Selain itu, kawasan Danau Toba juga dikenal sebagai rumah bagi keanekaragaman hayati endemik serta tradisi dan budaya Batak yang kaya dan terus hidup di sekitarnya.
Terkait pengembangan destinasi wisata itu Menteri (Menpar) Widiyanti Putri Wardhana menegaskan komitmen pemerintah dalam mempercepat pembangunan Atraksi, Aksesibilitas, dan Amenitas (3A).
Baca juga: Kemenpar Fasilitasi Geopark Kaldera Toba Raih Kembali Green Card UNESCO
Selain itu, kata Menpar Widiyanti, pemerintah juga ingin memastikan sinkronisasi master plan di Destinasi Super Prioritas (DSP) Danau Toba agar pengembangan kawasan berjalan terintegrasi dari hulu hingga hilir.
Dalam kunjungan kerja hari kedua, Jumat 17 April 2026, Menpar Widiyanti mengawali agenda di Pantai Bebas Parapat dan disambut oleh Bupati Simalungun, Anton Achmad Saragih.

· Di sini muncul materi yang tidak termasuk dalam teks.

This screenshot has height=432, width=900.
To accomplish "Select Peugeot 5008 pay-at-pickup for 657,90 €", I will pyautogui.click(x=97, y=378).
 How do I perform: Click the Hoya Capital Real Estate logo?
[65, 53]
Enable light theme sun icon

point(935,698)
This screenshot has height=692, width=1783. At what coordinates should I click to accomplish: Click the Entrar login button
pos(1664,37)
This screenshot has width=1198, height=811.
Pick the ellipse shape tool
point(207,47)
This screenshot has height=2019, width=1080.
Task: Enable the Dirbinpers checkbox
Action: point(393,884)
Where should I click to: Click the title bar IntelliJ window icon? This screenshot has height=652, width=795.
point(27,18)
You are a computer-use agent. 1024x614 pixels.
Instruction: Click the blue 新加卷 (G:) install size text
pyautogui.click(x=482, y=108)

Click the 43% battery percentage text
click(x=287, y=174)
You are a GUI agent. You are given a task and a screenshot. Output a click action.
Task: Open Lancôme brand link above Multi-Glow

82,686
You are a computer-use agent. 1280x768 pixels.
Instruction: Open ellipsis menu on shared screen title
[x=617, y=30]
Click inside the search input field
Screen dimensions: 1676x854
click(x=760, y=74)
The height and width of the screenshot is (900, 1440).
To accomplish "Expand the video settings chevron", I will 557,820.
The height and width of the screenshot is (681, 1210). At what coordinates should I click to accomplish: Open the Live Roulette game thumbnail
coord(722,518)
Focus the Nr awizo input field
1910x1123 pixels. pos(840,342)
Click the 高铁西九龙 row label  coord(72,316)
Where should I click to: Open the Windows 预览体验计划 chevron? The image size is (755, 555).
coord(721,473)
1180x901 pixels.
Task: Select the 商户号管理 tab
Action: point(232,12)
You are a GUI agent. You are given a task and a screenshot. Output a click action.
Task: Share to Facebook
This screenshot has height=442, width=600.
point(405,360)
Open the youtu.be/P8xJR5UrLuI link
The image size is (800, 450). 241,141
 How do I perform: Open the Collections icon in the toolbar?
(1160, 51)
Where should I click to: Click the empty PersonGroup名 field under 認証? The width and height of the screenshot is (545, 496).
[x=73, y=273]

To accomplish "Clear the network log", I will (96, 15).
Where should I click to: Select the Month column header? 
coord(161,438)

Pertemuan tersebut membahas rencana strategis pengembangan fasilitas penunjang guna meningkatkan kualitas pengalaman wisatawan.
“Kami membahas rencana pengembangan atraksi baru yang dirancang untuk memberikan pengalaman yang lebih menarik bagi wisatawan di kawasan pesisir Danau Toba,” kata Menpar Widiyanti dikutip Minggu 19 April 2026.
Agenda dilanjutkan dengan memimpin rapat koordinasi bersama Badan Pelaksana Otorita Danau Toba (BPODT).
Baca juga: Begini Eloknya Pantai Bulbul Balige
Rapat difokuskan pada evaluasi dan sinkronisasi program kerja lintas sektor, guna memastikan seluruh pengembangan di kawasan Danau Toba berjalan dalam satu visi besar yang terpadu.
Selanjutnya, Menpar Widiyanti meninjau panorama Danau Toba dari Bukit Singgolom. Dalam kesempatan tersebut, ia berdiskusi bersama Bupati Danau Toba Effendi Sintong Panangian Napitupulu, serta Deputi Pengembangan Destinasi dan Infrastruktur Kementerian Pariwisata Hariyanto.